Those are uberproducts, uberbenefits, coming with a real value which is hard to underestimate. Those benefits are so uber that it doesn't really matter much how much it costs, the only that  matters is that at the end of the day we still have enough to pay for them. Like a heart transplant. That hope redeems the tech and all its today's overhead. If we still will be able to afford it...

And the reason why we may not be able to afford it might be because we will have overspent on nurturing the pre-tech (such as the one we have today).

Fort Ross


So it's a balancing act: it seems that ubertech predicates itself on pre-tech, along with its pre-benefits, pre-nonsense and pre-waste. But the more of the wasteful, nonsensical benefits we have, the more we borrow from the future capacity and jeopardize the path of reaching that cost/benefit ratio tipping point where everything caused by pre-waste could eventually be rectified and attended to.

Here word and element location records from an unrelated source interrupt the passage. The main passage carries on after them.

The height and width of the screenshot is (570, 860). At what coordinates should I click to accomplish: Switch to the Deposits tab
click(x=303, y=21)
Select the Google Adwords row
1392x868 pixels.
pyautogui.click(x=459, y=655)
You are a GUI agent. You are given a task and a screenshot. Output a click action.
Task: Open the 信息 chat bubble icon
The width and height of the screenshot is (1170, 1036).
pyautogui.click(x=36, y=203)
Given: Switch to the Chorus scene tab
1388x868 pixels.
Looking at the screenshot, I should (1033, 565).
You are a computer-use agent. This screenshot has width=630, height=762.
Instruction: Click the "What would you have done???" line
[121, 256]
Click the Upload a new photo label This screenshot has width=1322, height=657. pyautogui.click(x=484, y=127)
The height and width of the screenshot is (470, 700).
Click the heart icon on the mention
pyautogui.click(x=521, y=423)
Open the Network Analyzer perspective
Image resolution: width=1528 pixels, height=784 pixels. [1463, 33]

The bottom line is, we humans, not just present, but also  some past and all future generations collectively, are doing nothing else but weathering the technology as we have it today, the early tech days. Whether we will be able to bridge the gap between all the costs and future uber-benefits, is anybody's guess at this point. The danger that we over-borrow is very real. It's a blizzard and it yet remains to be seen if we can weather through it without freezing to death. I am just trying to remember that we need the pre-tech but not necessarily the product.

And whenever I work on a technology these days, I try to at least ask myself a question whether it has even a slightest chance to be a pre-tech for the 'ubertech', whether some part of it could be used in another part that could be part of another part of that eventual ubertech that delivers us.

Or it is just yet another one of those stupid dead-end buzzword technologies people use just to add a markup on the price tag for their skills.

iPad? I don't care for no stinking iPad!..

I do care, however, about the fact that somebody out there is still seeking for the next technological leap, and that gigantic evolutionary algorithm with voluntary fitness model force assigning evolutionary fitness scores expressed in dollars and pennies, pence, shillings and cents based on millions of factors.. For in the end it is all about evolution. And evolution, as we know, is all about survival. So we better not forget what it is really all about: a search for the future. No less, no more.